[Opening Given information section]
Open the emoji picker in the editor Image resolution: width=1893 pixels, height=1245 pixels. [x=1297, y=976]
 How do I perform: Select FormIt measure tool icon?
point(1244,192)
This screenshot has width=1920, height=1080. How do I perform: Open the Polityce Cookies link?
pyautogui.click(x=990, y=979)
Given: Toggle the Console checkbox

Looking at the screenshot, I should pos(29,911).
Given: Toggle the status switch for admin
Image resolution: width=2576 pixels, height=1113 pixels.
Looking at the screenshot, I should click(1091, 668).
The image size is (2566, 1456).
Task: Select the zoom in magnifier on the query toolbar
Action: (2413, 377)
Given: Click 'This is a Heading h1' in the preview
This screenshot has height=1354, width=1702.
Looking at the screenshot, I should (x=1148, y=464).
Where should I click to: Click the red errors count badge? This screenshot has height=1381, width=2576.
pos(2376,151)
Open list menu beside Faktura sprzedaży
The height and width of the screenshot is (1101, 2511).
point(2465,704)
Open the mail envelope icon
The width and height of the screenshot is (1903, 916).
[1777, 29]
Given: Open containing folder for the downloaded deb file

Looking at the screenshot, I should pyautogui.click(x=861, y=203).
[Closing Given information section]
Task => Copy the entries above exactly. Miss none of them.

Task answer =>
Open the emoji picker in the editor Image resolution: width=1893 pixels, height=1245 pixels. [x=1297, y=976]
 How do I perform: Select FormIt measure tool icon?
point(1244,192)
This screenshot has width=1920, height=1080. How do I perform: Open the Polityce Cookies link?
pyautogui.click(x=990, y=979)
Given: Toggle the Console checkbox

Looking at the screenshot, I should pos(29,911).
Given: Toggle the status switch for admin
Image resolution: width=2576 pixels, height=1113 pixels.
Looking at the screenshot, I should click(1091, 668).
The image size is (2566, 1456).
Task: Select the zoom in magnifier on the query toolbar
Action: (2413, 377)
Given: Click 'This is a Heading h1' in the preview
This screenshot has height=1354, width=1702.
Looking at the screenshot, I should (x=1148, y=464).
Where should I click to: Click the red errors count badge? This screenshot has height=1381, width=2576.
pos(2376,151)
Open list menu beside Faktura sprzedaży
The height and width of the screenshot is (1101, 2511).
point(2465,704)
Open the mail envelope icon
The width and height of the screenshot is (1903, 916).
[1777, 29]
Given: Open containing folder for the downloaded deb file

Looking at the screenshot, I should pyautogui.click(x=861, y=203).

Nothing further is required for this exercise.